Is the UK property market ready for a land value tax?

A sign marks the plot for a new home being constructed on a residential housing estate in Somerset, England. Photo: Matt Cardy/Getty

For years, there’s been growing talk in politics of introducing a new land value tax to replace the old system of council tax and business rates. It even featured in the Labour party’s manifesto at the 2017 general election.

The principle is self explanatory: A land value tax is a tax on the value of land. That’s different to the current system because it only taxes the land and doesn’t take into consideration the value of the buildings that sit on it, whereas council tax and business rates both do.

This makes the current system a particularly acute problem for businesses because it disincentivises productive investment in improving property or buying heavy machinery, for example. If you make any improvements to your business’s commercial buildings, it will lead to higher rates.

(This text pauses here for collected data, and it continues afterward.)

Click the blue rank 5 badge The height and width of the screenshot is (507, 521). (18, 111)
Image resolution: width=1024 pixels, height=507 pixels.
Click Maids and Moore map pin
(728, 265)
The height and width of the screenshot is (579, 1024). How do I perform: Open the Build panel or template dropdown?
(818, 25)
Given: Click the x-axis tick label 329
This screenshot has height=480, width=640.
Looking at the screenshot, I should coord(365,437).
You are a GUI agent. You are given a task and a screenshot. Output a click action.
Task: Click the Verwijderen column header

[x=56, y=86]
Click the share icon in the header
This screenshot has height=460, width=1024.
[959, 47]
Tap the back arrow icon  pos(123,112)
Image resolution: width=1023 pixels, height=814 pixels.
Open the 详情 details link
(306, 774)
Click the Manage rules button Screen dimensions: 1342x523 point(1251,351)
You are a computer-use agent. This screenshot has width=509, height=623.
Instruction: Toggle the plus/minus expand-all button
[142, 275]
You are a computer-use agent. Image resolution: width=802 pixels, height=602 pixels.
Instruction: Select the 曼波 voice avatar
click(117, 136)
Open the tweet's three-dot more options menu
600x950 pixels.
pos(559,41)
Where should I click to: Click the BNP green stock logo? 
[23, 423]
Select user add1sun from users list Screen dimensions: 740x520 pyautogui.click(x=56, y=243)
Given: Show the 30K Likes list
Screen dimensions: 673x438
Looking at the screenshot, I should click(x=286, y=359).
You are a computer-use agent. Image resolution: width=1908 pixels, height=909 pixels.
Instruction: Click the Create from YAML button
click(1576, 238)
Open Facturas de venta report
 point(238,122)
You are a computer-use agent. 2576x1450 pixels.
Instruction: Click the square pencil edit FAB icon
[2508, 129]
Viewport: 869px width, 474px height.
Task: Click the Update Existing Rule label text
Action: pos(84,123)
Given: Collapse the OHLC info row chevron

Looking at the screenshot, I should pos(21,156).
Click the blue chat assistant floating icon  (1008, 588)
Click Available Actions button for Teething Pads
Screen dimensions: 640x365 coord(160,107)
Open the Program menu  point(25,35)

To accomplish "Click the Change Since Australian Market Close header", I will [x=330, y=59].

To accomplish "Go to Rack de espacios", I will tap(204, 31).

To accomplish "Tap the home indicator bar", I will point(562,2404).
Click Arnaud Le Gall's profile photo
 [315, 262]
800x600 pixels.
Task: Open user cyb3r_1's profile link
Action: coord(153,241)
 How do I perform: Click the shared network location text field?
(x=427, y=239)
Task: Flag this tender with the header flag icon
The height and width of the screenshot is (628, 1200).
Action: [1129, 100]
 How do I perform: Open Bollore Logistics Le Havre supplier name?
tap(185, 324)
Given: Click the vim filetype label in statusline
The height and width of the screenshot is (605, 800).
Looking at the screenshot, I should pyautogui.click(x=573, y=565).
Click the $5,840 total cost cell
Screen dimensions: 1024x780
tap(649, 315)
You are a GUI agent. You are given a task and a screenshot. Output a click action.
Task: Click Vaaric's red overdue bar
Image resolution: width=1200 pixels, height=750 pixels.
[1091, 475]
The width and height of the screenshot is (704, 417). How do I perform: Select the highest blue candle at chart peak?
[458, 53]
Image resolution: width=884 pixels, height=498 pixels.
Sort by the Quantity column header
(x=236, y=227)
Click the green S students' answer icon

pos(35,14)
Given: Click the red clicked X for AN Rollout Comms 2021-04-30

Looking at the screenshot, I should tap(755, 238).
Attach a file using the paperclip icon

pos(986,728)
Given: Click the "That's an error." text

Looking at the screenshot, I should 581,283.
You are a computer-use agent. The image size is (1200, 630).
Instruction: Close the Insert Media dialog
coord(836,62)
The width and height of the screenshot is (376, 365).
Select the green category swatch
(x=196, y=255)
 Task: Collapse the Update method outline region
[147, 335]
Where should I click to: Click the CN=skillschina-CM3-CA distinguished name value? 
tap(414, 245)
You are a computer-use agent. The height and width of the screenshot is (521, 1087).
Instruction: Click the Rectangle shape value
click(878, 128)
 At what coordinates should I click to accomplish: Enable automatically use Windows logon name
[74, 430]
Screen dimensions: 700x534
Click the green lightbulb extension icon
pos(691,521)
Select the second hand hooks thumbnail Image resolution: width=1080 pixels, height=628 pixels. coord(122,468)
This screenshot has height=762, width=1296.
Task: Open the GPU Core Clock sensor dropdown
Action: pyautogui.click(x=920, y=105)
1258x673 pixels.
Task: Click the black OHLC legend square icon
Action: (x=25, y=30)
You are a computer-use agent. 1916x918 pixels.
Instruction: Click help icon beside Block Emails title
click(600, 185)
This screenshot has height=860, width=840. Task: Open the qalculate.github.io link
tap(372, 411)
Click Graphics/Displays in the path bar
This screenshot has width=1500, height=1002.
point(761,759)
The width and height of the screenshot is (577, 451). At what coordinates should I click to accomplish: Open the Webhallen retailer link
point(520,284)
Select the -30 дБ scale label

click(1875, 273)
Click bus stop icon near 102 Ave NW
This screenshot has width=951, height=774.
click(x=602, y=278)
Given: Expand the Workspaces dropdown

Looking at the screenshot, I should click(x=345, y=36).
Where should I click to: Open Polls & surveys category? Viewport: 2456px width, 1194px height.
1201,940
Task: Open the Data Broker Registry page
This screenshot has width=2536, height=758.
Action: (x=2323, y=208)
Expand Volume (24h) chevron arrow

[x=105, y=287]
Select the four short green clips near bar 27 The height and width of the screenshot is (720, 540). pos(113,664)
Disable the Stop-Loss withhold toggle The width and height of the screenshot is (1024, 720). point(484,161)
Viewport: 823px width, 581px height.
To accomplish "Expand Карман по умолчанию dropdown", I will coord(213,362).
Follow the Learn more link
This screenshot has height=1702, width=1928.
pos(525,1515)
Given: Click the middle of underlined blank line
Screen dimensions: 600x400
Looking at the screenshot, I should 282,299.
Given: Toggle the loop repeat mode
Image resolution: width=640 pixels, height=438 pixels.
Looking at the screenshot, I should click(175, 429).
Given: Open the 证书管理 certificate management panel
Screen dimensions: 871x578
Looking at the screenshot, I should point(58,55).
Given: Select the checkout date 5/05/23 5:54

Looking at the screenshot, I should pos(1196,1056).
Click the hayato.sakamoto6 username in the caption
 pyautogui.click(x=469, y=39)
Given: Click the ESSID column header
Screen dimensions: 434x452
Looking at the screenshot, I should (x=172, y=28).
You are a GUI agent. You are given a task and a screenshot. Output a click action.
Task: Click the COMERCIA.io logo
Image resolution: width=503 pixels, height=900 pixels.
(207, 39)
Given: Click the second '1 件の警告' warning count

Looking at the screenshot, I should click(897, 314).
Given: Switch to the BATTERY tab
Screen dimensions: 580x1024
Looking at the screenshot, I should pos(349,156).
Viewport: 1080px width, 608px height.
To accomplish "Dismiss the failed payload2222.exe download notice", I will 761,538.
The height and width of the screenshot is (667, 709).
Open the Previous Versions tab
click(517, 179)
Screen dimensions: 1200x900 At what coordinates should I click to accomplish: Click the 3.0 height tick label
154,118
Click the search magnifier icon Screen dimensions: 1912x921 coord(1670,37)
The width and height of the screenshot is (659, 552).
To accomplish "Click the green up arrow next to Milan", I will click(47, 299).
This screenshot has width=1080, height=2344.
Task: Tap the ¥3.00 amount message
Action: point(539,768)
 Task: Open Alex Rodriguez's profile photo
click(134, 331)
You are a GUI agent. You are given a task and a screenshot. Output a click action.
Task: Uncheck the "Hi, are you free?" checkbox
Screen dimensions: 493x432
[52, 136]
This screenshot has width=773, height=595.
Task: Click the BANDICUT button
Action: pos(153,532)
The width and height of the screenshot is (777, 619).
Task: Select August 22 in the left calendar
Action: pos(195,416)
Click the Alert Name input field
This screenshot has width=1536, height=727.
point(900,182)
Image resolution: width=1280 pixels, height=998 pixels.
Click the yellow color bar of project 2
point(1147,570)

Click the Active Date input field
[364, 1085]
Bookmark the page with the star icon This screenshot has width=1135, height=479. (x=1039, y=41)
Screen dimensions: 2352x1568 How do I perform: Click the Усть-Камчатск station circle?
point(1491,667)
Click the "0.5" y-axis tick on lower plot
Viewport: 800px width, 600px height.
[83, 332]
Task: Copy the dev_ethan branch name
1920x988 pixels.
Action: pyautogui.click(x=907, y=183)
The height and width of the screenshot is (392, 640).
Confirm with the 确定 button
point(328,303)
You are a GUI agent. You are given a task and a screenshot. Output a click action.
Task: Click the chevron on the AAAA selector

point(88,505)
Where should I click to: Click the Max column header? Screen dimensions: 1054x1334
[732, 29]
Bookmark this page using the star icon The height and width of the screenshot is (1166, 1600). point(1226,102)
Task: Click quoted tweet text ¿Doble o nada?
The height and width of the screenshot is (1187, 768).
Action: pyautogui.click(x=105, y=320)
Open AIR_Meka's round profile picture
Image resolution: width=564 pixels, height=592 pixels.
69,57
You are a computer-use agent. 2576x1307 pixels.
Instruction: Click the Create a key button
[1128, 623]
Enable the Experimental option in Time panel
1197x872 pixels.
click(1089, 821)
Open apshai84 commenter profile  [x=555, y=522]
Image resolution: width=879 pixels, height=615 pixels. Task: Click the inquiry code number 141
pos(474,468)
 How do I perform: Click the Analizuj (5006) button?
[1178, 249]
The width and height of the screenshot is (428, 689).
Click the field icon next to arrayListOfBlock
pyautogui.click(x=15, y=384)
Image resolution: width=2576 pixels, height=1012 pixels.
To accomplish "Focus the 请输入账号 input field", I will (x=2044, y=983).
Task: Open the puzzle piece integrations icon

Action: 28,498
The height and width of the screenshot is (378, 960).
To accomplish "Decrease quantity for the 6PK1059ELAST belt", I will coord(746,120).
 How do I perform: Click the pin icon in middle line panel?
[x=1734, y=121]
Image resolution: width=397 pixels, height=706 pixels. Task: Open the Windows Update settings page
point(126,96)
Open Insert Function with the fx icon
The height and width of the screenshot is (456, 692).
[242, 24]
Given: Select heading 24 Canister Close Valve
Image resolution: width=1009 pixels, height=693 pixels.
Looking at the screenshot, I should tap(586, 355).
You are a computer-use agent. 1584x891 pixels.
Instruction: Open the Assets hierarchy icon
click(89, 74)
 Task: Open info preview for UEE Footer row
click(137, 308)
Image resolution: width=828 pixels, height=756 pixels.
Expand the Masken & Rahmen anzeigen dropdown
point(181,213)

It’s a similar argument with council tax, which is banded by property value. In theory, making home improvements and adding value to your property should lead to higher council tax. However, in practice, council tax bandings have not changed in nearly three decades — though a revaluation is often mooted.

A land value tax theoretically removes this problem of taxing productive investment, which could result in greater economic activity, more jobs, and wealth creation. Another advantage is that because there is essentially a fixed supply of land, taxing it does not mean you get less as a consequence, unlike, say, taxing the production of manufactured goods.

Campaigners for a land value tax say it would result in more efficient use of the land by removing the current penalties for development. They also argue this tax would help deter speculators from hanging on to land because they would face a regular levy, encouraging them to develop it or sell it.

This is how the system would work in practice: an assessment of a land’s market value then a tax levied on the landowner calculated as a percentage of that value, perhaps annually.

"Properly applied, land value tax would support a whole range of social and economic initiatives, including housing, transport, and other infrastructural investments," according to LandValueTax.org. "It is an elementary fiscal measure that would go far towards correcting fundamental economic and social ills."

Not everyone agrees. In a critique of the land value tax, the pro-market think tank Adam Smith Institute wrote that opportunity cost is already a significant incentive for owners to use their land productively.

“If you choose to use your land as a garden instead of a block of flats to rent out, you are ‘paying’ the cost of doing so in the rent you’re forgoing,” the ASI wrote. “Adding an additional tax to that would make things less efficient even if it raised GDP numbers — a bit like taxing leisure time, it would increase cash output at the cost of actual wellbeing.”

The debate will continue. But it’s worth understanding the land value tax and the arguments around it because it is now on the table in British politics. After the next election, you might find yourself paying it.